## Required work
Pictures aside, repeat the listing below exactly.

Top of Records for the exercise

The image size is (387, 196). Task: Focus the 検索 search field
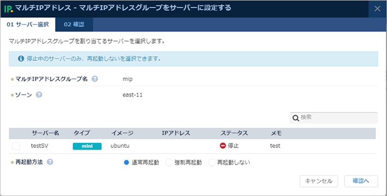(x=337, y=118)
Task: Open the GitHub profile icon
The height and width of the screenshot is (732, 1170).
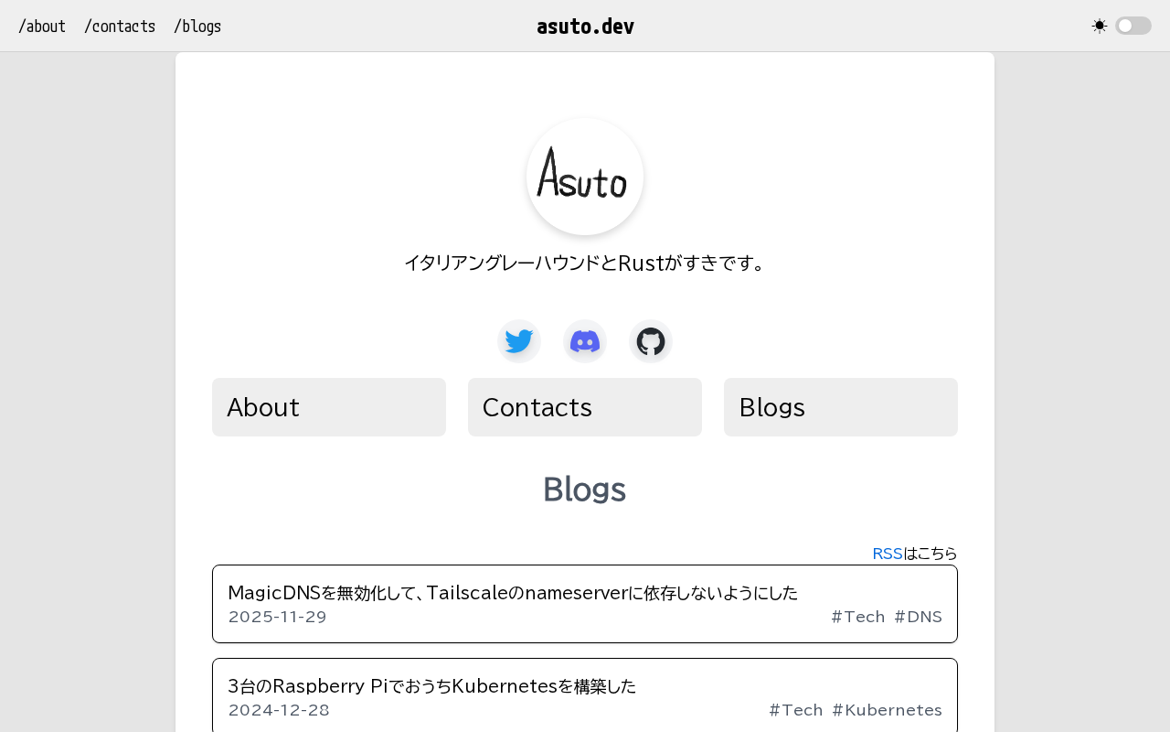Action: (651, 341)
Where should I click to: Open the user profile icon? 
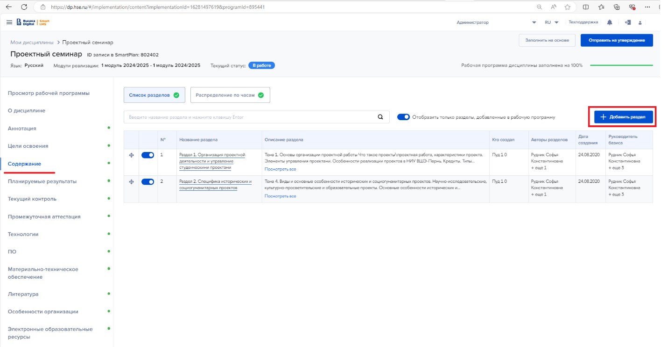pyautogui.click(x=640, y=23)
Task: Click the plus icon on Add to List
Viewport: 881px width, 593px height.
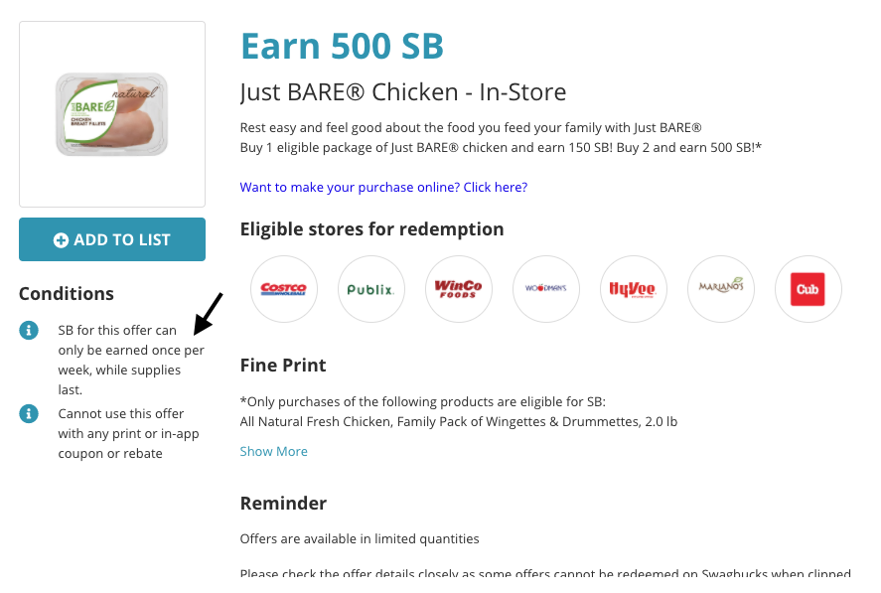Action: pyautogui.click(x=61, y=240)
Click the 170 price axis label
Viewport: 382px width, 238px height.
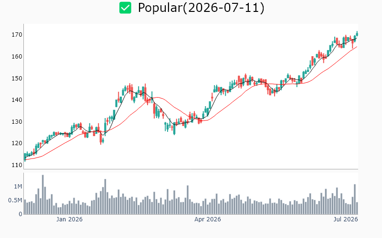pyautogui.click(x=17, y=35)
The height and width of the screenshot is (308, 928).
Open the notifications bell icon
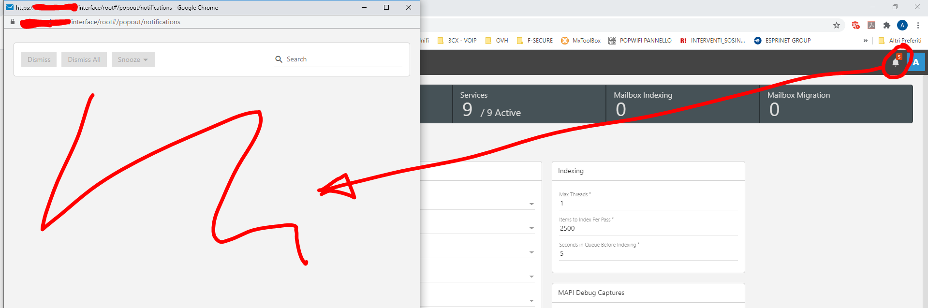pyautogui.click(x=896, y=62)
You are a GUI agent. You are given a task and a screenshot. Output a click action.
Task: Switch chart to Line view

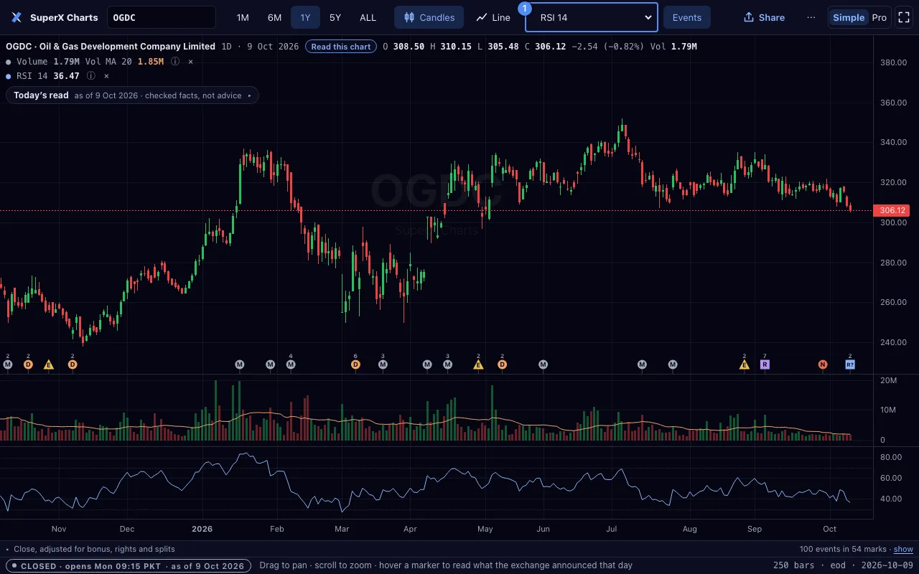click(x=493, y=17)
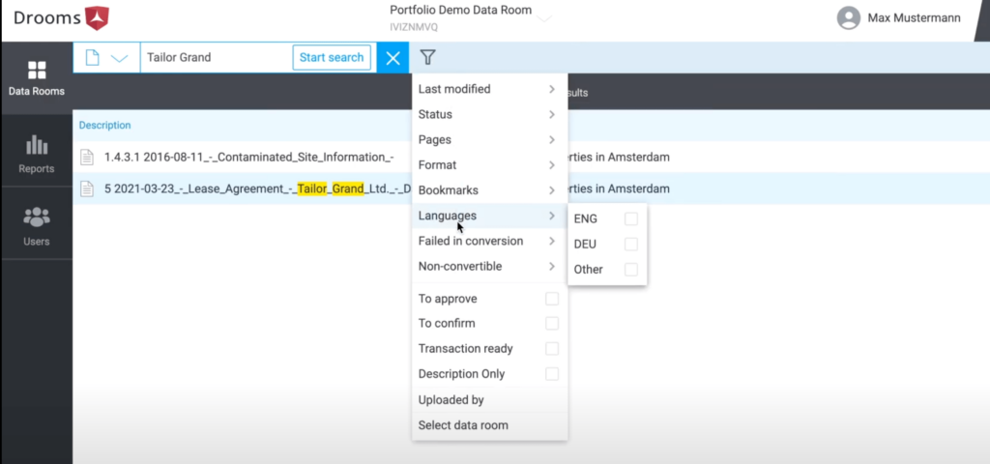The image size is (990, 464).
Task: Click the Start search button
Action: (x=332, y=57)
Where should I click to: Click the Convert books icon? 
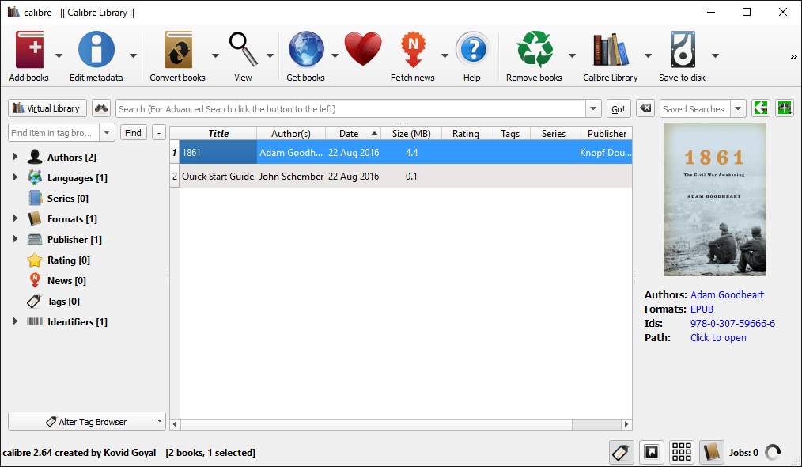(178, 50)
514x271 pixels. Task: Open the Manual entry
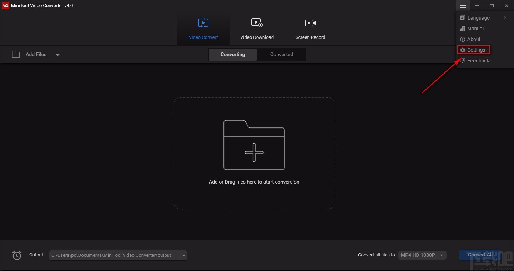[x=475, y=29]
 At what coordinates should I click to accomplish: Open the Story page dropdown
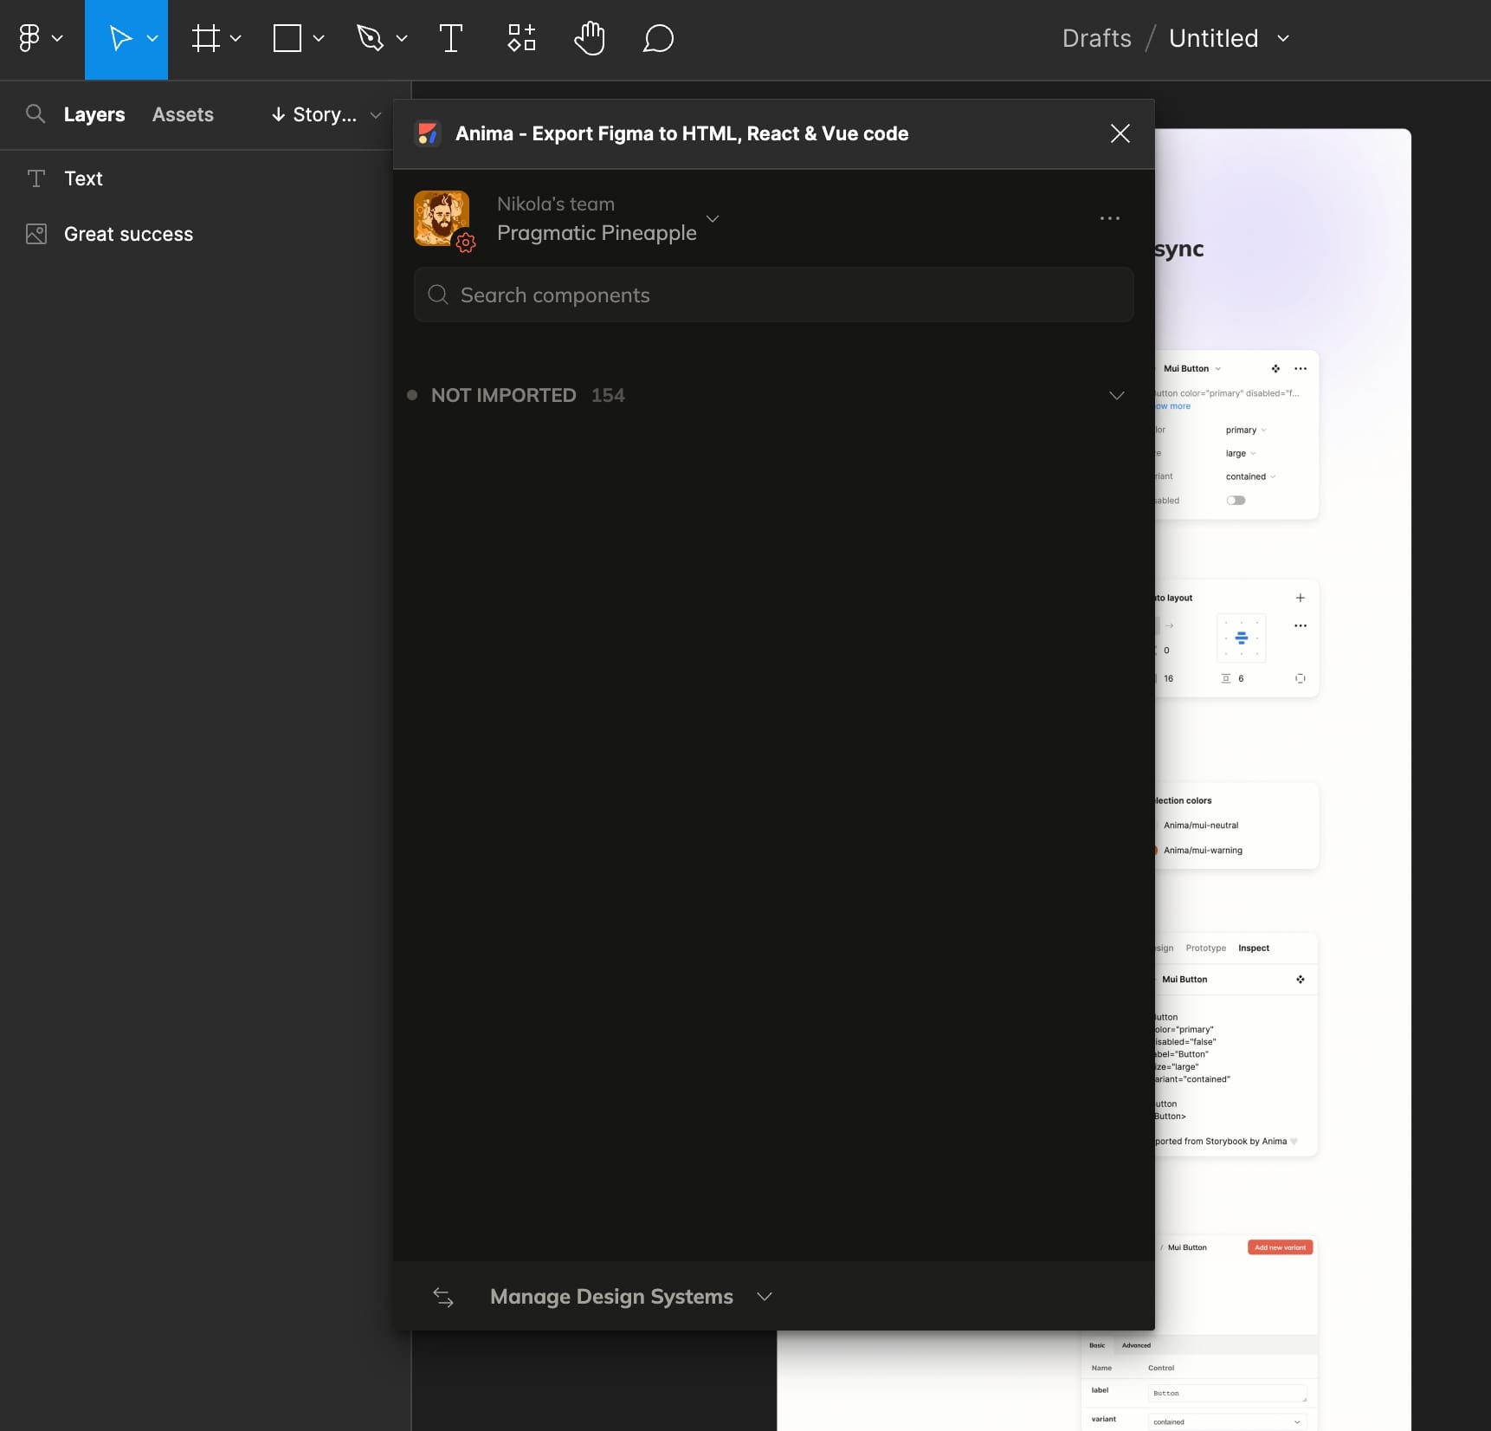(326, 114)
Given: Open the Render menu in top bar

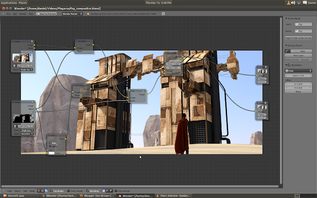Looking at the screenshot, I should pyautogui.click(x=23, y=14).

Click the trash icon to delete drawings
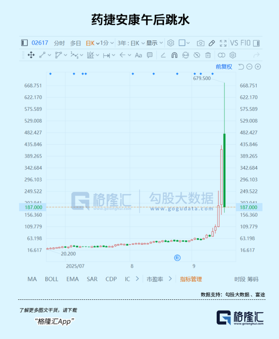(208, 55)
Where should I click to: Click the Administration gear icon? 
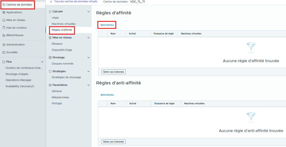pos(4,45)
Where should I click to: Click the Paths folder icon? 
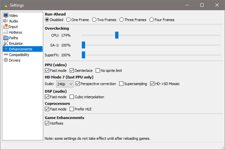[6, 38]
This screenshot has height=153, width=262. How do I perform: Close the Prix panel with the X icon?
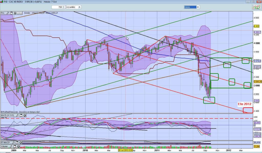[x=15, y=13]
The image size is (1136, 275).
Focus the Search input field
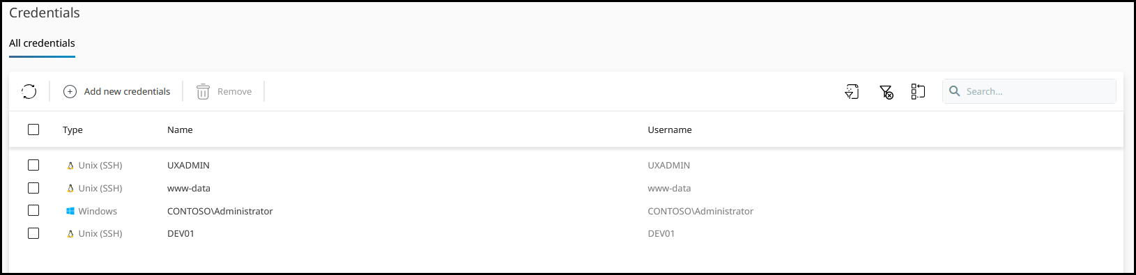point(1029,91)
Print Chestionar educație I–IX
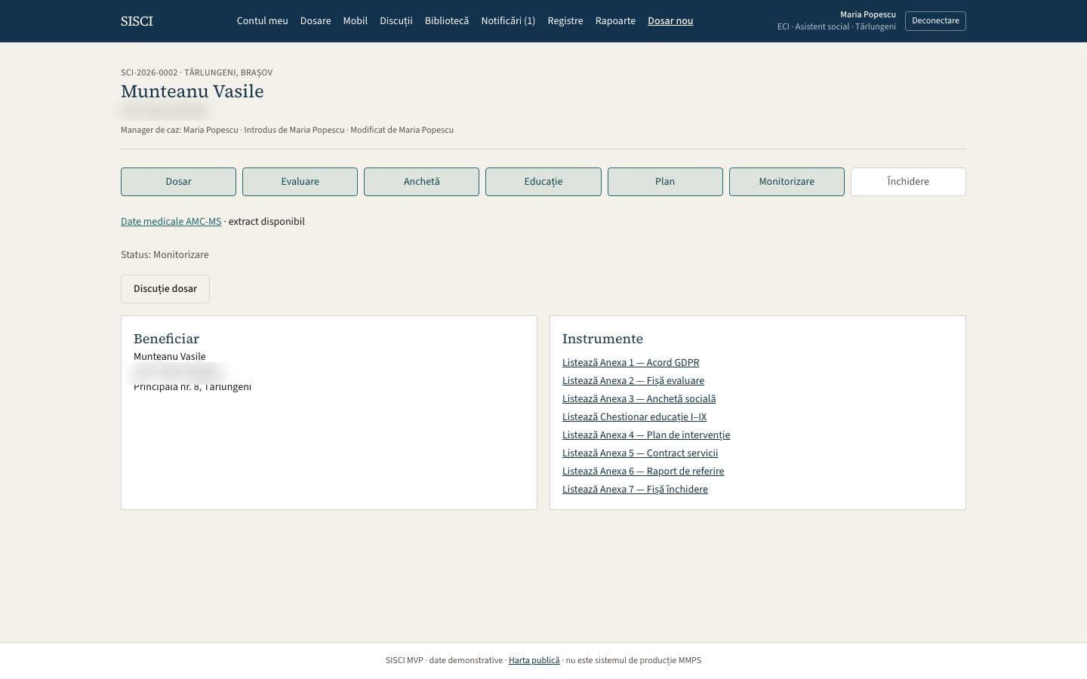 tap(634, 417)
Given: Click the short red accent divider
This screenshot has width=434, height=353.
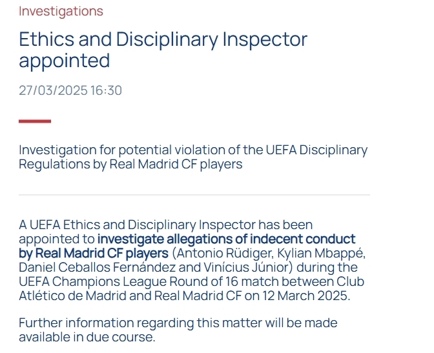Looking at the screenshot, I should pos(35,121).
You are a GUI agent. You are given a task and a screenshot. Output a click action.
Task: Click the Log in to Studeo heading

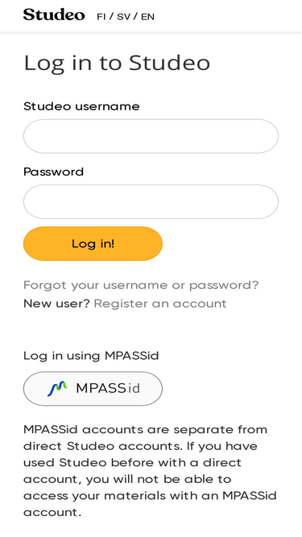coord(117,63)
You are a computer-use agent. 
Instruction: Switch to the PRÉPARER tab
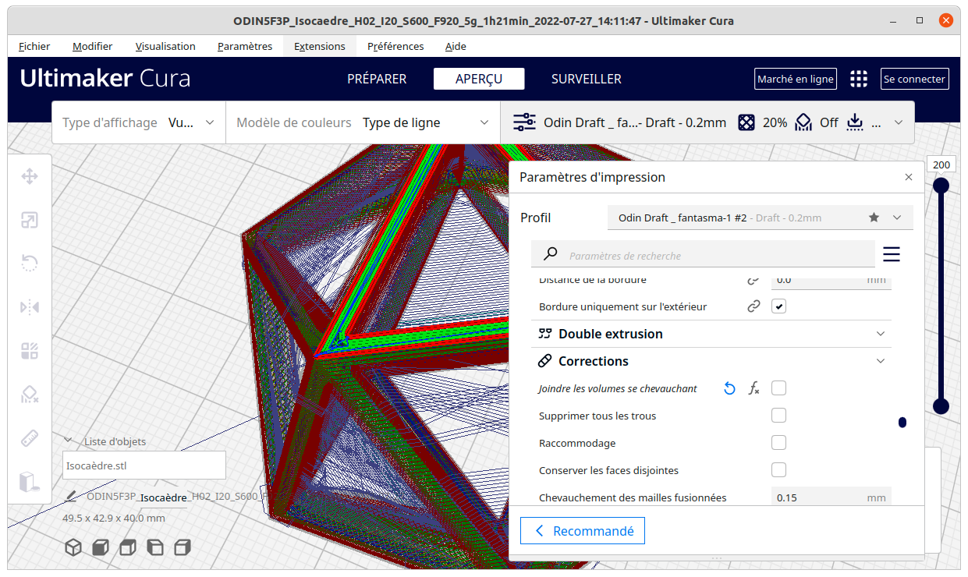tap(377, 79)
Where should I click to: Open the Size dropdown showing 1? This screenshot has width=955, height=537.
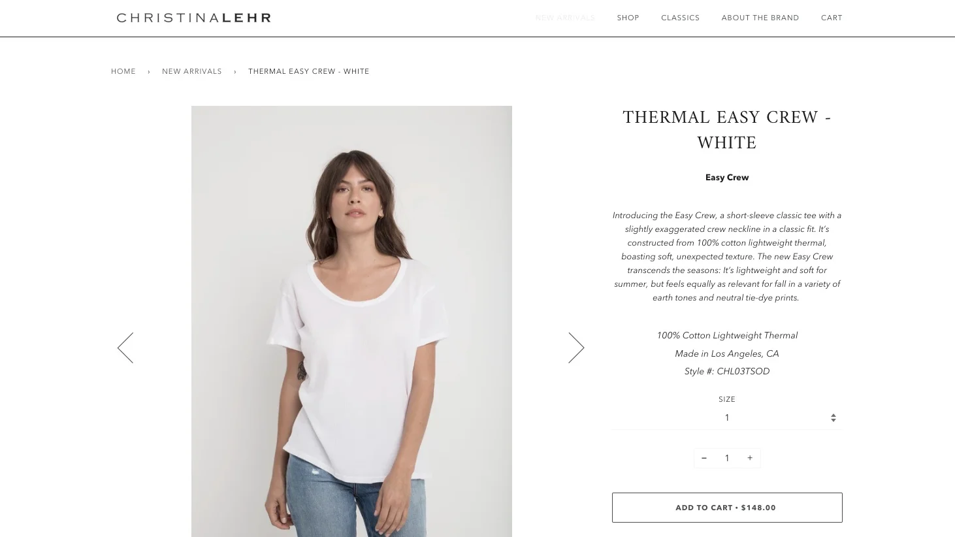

Bottom of Records for the exercise

## Expected answer
The image size is (387, 196). Task: Focus the 検索 search field
(x=337, y=118)
Task: Open the GitHub profile icon
The height and width of the screenshot is (732, 1170).
Action: (651, 341)
Where should I click to: Open the user profile icon? 
pyautogui.click(x=640, y=23)
Task: Click the plus icon on Add to List
Viewport: 881px width, 593px height.
Action: pyautogui.click(x=61, y=240)
Click the 170 price axis label
Viewport: 382px width, 238px height.
pyautogui.click(x=17, y=35)
The height and width of the screenshot is (308, 928).
Open the notifications bell icon
pyautogui.click(x=896, y=62)
You are a GUI agent. You are given a task and a screenshot. Output a click action.
Task: Switch chart to Line view

click(x=493, y=17)
The image size is (990, 464).
Task: Click the Start search button
Action: (x=332, y=57)
Where should I click to: Click the Convert books icon? 
(178, 50)
514x271 pixels. Task: Open the Manual entry
[x=475, y=29]
 At what coordinates should I click to accomplish: Open the Story page dropdown
(326, 114)
Given: Open the Render menu in top bar

Looking at the screenshot, I should pyautogui.click(x=23, y=14).

Click the trash icon to delete drawings
(208, 55)
Where should I click to: Click the Administration gear icon? 
pos(4,45)
Where should I click to: Click the Paths folder icon? 
[6, 38]
This screenshot has height=153, width=262. How do I perform: Close the Prix panel with the X icon?
[x=15, y=13]
The image size is (1136, 275).
Focus the Search input field
point(1029,91)
Print Chestionar educație I–IX
 tap(634, 417)
Given: Click the short red accent divider
This screenshot has width=434, height=353.
Looking at the screenshot, I should pos(35,121).
You are a GUI agent. You are given a task and a screenshot. Output a click action.
Task: Click the Log in to Studeo heading

coord(117,63)
You are a computer-use agent. 
Instruction: Switch to the PRÉPARER tab
tap(377, 79)
Where should I click to: Open the Size dropdown showing 1? This screenshot has width=955, height=537.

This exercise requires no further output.